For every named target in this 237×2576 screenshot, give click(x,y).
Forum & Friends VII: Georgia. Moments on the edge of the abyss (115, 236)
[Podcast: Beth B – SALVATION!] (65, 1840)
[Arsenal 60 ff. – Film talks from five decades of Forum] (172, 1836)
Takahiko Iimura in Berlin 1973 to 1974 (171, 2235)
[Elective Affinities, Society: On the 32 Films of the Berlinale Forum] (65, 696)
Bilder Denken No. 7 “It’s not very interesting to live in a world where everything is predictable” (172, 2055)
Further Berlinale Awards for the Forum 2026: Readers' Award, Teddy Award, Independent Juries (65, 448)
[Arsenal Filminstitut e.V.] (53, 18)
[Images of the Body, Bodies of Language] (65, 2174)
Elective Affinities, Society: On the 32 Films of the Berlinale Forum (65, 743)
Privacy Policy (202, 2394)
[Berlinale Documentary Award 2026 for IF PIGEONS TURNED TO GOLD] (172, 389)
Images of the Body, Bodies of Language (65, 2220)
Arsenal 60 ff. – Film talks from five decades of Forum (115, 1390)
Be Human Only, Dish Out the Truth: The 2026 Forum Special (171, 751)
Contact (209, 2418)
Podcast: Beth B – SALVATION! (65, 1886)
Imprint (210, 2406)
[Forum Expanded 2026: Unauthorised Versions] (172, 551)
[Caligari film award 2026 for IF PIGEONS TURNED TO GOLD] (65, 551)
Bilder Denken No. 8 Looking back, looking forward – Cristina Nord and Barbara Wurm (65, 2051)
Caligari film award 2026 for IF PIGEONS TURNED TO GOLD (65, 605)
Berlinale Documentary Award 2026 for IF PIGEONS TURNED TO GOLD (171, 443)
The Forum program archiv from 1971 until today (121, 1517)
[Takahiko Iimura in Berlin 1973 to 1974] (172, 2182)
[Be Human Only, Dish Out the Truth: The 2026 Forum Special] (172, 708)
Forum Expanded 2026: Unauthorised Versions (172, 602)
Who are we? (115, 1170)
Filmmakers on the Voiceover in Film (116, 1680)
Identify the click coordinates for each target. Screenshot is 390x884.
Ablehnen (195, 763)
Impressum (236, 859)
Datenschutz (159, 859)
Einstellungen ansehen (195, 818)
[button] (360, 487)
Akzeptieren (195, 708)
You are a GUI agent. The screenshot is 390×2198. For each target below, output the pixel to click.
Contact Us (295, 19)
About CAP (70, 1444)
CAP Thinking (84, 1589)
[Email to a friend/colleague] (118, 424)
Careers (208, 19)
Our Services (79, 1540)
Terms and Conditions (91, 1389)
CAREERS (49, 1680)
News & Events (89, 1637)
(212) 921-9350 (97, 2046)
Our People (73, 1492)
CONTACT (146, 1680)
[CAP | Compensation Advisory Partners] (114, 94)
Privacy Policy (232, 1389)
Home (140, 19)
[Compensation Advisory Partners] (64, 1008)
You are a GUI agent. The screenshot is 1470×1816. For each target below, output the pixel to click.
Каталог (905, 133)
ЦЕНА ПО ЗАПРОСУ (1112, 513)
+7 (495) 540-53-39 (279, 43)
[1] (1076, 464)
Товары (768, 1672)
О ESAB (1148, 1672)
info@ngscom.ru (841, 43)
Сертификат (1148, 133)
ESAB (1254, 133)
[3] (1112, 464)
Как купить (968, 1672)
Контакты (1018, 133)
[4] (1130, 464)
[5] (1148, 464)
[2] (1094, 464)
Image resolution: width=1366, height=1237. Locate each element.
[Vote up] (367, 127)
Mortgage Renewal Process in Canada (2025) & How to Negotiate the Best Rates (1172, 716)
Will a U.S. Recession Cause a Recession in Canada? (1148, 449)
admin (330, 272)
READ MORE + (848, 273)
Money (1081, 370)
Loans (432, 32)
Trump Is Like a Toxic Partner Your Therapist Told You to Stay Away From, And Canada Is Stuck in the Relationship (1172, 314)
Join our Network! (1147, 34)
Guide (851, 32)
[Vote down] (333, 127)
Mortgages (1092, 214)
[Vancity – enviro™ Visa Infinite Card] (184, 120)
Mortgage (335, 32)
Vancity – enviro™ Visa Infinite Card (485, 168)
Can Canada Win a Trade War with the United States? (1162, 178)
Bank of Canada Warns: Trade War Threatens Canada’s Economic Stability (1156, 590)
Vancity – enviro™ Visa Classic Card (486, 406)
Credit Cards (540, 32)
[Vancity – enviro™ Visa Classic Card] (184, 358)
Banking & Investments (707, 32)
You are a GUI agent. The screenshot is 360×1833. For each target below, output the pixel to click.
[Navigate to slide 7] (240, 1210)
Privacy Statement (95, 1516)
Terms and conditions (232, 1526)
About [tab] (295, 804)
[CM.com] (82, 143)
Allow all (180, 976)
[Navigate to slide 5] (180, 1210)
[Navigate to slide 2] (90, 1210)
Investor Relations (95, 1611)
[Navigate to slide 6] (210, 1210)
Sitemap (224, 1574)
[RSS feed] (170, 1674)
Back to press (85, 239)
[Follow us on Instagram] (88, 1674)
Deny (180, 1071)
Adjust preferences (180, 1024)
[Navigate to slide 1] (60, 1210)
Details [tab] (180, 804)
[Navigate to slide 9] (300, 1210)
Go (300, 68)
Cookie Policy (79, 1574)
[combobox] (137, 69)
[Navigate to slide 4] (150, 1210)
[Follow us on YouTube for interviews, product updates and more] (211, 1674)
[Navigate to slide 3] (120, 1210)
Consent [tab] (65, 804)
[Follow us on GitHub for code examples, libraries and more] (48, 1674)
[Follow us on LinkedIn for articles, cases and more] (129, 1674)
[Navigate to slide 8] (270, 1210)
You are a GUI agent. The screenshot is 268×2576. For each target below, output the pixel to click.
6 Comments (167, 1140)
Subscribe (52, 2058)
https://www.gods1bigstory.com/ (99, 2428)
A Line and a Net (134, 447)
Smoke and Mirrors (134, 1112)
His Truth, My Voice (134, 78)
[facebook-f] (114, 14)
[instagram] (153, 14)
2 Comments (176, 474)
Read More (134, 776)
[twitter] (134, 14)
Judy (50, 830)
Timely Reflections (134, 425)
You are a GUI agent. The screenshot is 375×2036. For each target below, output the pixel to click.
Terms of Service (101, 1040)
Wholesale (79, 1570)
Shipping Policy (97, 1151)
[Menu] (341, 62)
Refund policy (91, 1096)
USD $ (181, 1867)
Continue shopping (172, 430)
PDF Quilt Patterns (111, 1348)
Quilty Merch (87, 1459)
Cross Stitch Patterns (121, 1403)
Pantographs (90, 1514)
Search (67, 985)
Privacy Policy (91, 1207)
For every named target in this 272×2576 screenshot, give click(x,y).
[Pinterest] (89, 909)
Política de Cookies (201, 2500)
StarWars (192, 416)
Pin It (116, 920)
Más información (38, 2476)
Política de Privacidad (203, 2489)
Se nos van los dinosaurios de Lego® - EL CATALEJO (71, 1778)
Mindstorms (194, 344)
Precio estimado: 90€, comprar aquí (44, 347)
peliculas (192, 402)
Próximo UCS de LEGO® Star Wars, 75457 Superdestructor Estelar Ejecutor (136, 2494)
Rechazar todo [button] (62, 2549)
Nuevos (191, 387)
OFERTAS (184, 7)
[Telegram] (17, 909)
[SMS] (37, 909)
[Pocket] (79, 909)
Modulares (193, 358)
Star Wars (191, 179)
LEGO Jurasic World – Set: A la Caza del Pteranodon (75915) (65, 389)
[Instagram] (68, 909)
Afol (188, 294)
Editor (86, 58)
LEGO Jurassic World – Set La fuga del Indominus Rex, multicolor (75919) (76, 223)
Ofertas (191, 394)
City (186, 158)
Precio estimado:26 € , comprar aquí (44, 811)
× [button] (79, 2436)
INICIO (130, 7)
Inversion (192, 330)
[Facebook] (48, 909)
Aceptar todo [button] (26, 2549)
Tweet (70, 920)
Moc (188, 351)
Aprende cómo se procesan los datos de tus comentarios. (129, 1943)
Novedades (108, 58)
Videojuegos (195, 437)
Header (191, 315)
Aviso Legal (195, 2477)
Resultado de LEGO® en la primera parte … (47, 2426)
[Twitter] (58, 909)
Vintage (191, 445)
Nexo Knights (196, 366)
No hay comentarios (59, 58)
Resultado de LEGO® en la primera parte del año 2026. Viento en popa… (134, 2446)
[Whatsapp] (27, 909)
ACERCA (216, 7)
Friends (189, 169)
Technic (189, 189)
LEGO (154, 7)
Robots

_____

TASK PROMPT:
Copy, please, exactly the lines that start at the first line of the data and end at the line containing "[Arsenal 60 ff.", both kept and no others.

TASK ANSWER:
For every named target in this 237×2576 screenshot, give click(x,y).
Forum & Friends VII: Georgia. Moments on the edge of the abyss (115, 236)
[Podcast: Beth B – SALVATION!] (65, 1840)
[Arsenal 60 ff. – Film talks from five decades of Forum] (172, 1836)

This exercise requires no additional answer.